+++ Data
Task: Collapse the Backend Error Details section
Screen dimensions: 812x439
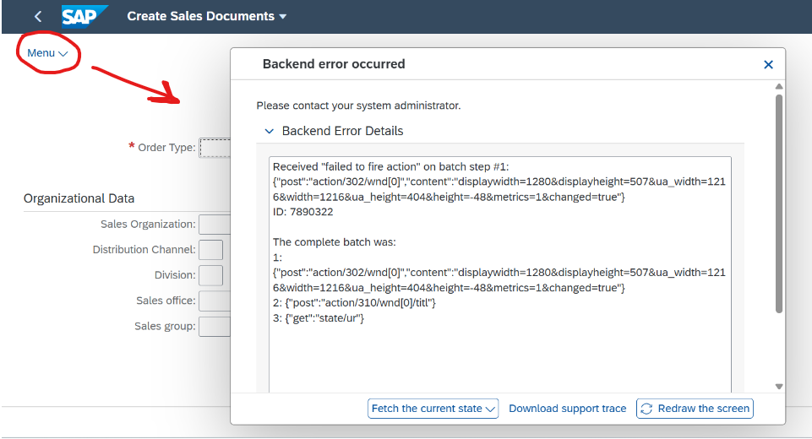Action: (x=270, y=131)
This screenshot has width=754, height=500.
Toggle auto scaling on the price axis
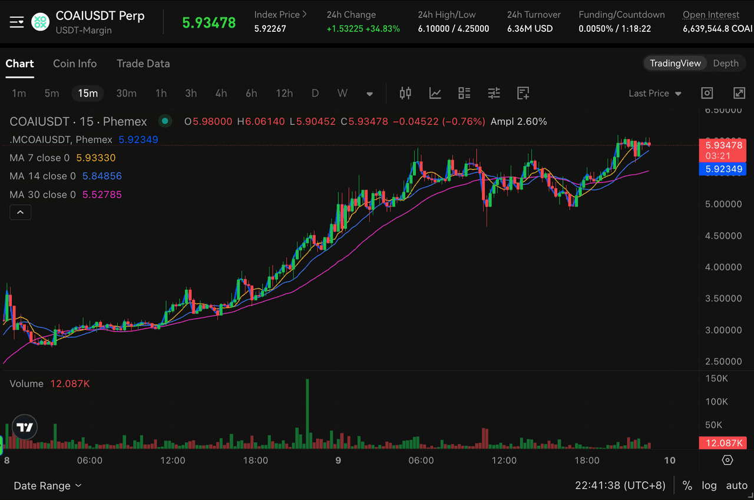(736, 485)
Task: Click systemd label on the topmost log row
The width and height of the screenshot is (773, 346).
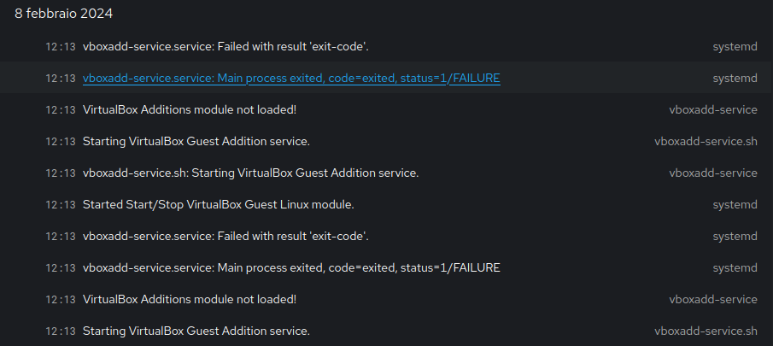Action: pos(735,46)
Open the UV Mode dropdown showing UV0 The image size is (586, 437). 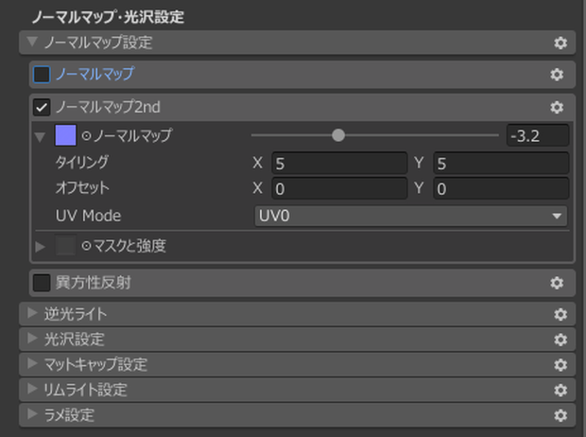coord(411,216)
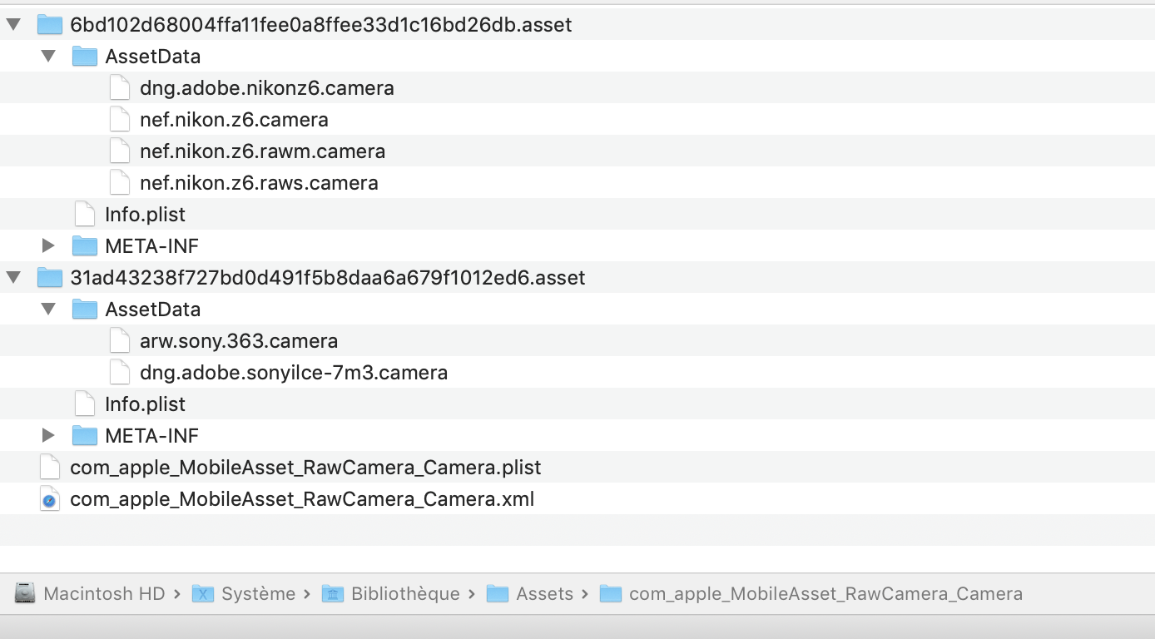The height and width of the screenshot is (639, 1155).
Task: Select the first Info.plist file
Action: point(145,215)
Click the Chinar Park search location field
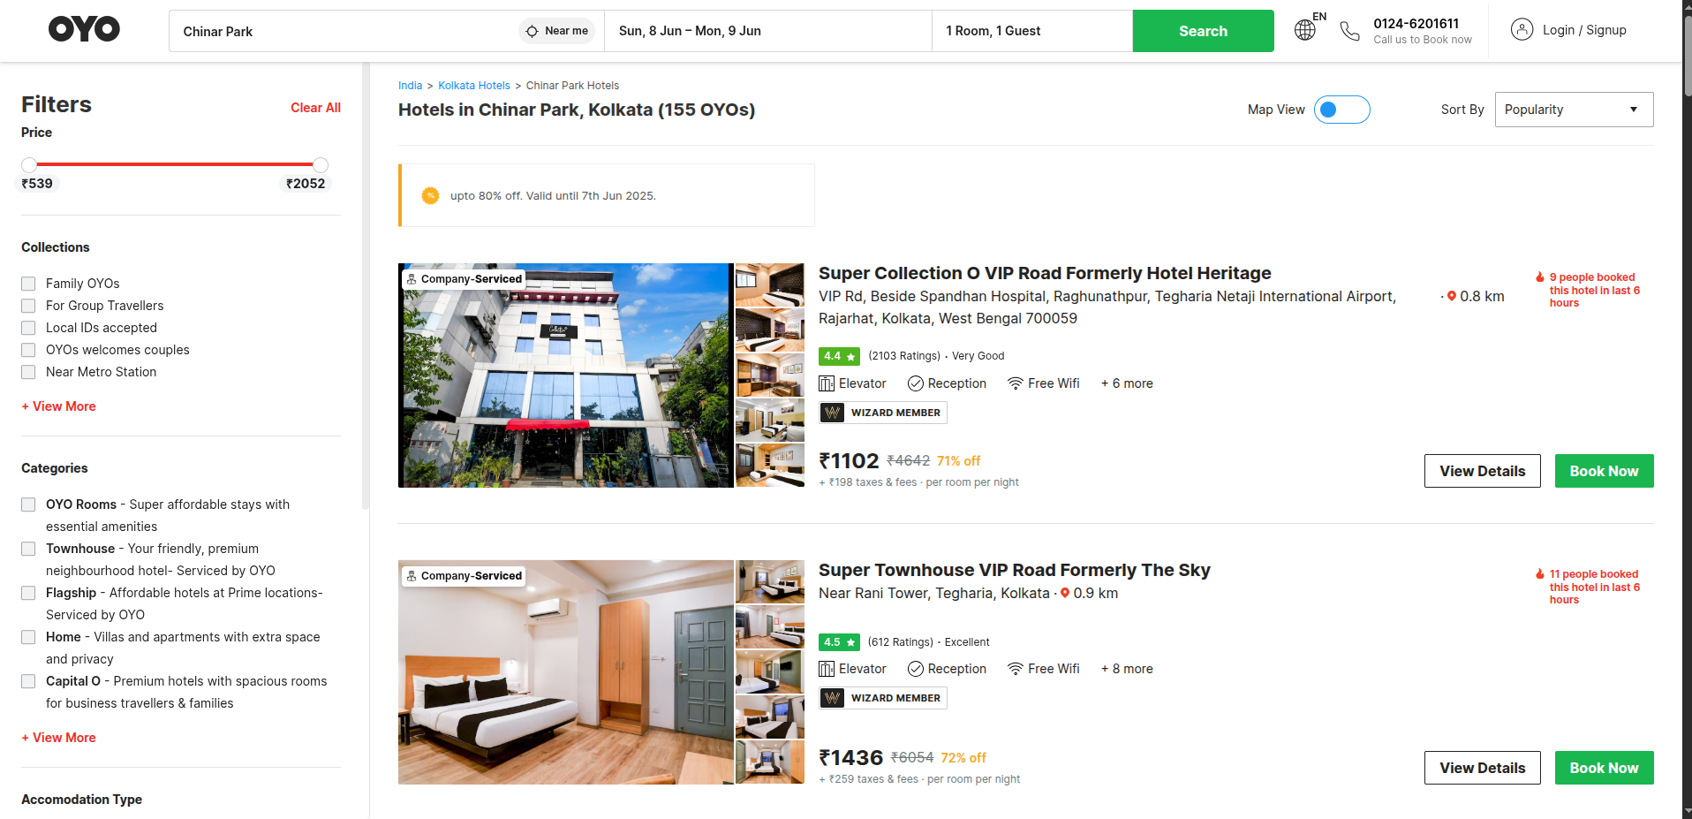 point(344,32)

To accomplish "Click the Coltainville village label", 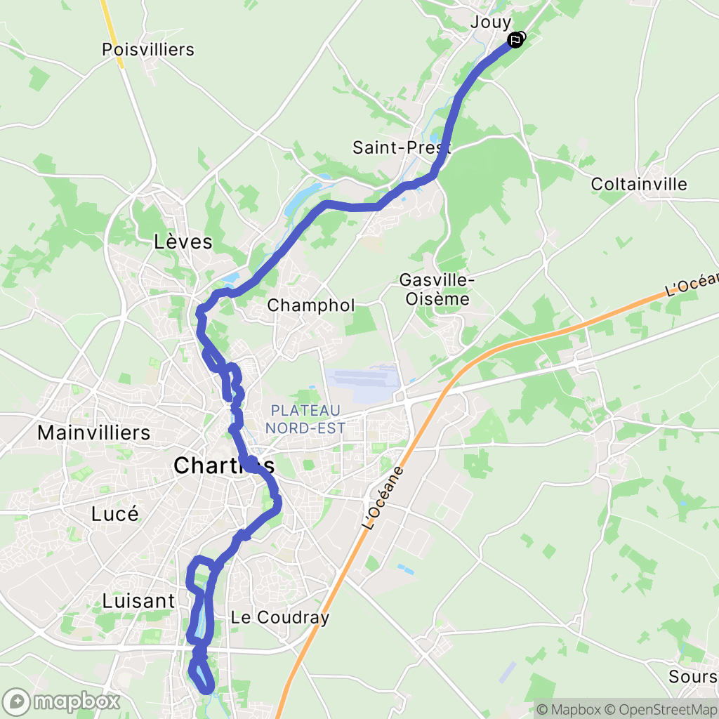I will 639,184.
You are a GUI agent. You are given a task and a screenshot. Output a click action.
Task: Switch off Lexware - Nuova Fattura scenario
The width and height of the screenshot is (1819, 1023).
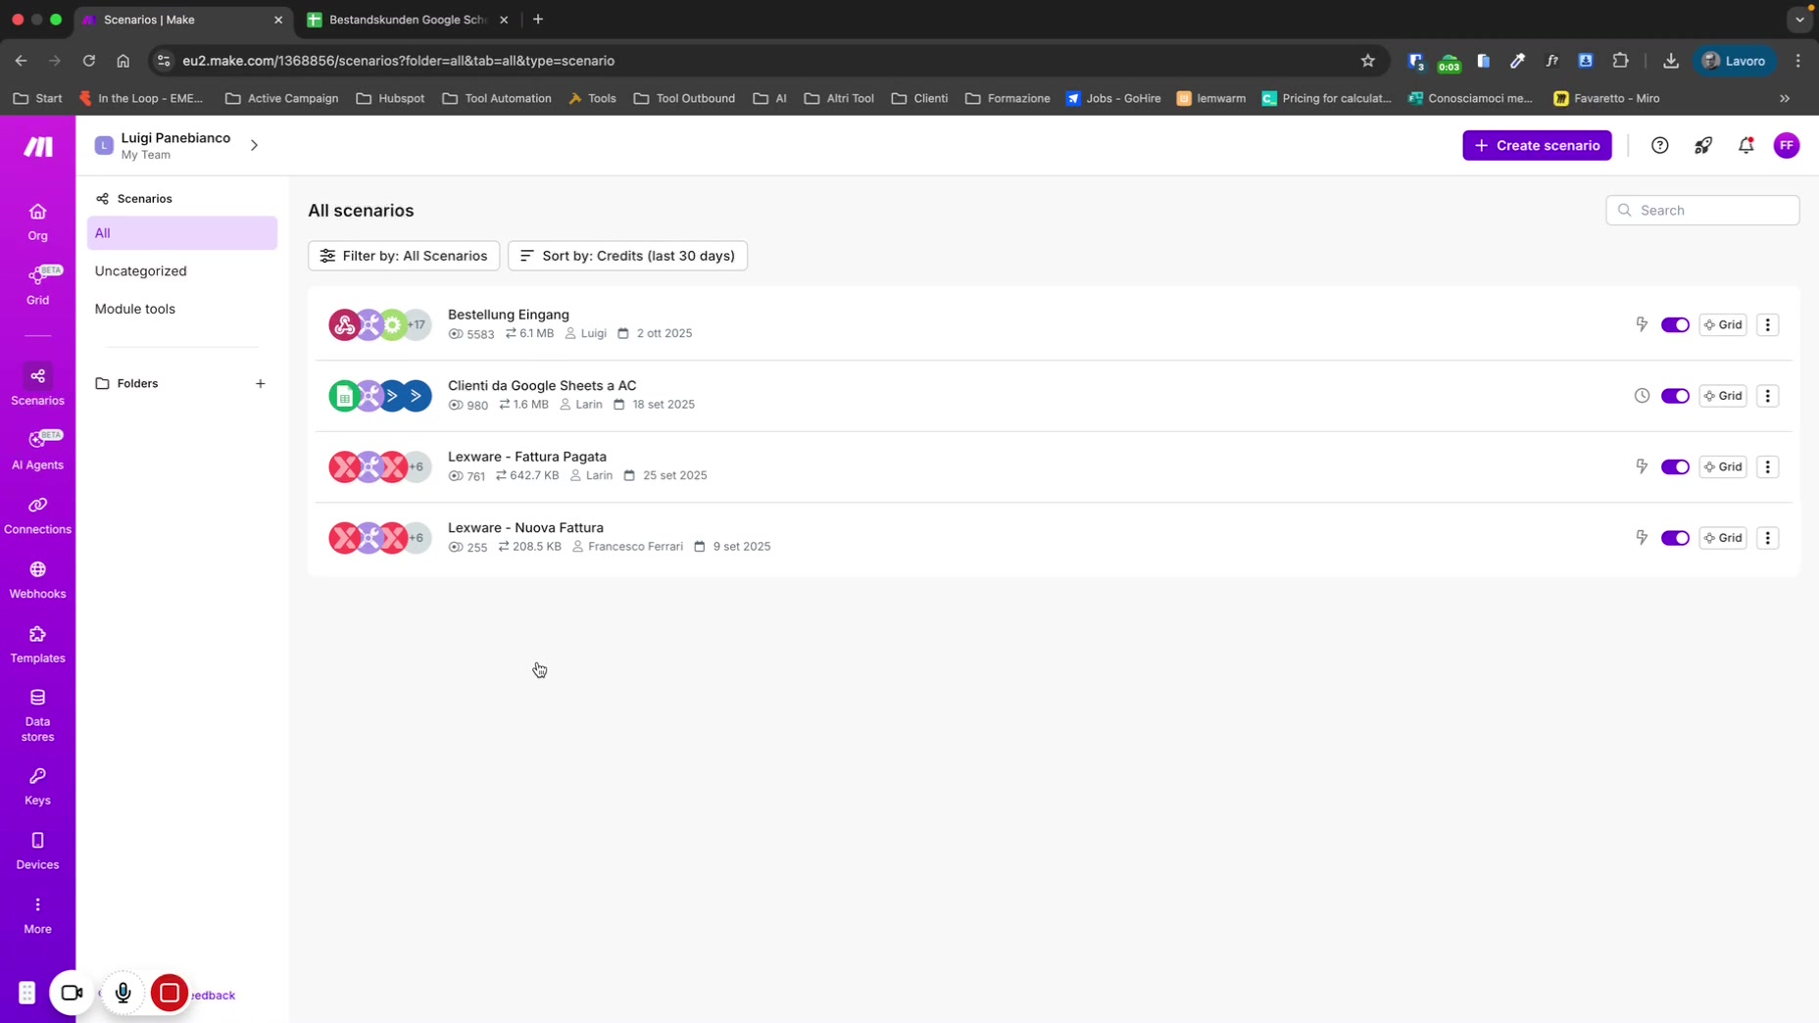[1674, 538]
++++++
• _Task prompt_:
Reproduce everything from the line containing "Task: Click systemd" down to the line containing "Action: pos(735,46)", both included and requests retained, multiplying each coordinate in the answers by 1.15 and rounding to whole numbers, with halves rounded up. Leave the pictures out of your answer.

• _Task output_:
Task: Click systemd label on the topmost log row
The width and height of the screenshot is (773, 346).
Action: pos(845,53)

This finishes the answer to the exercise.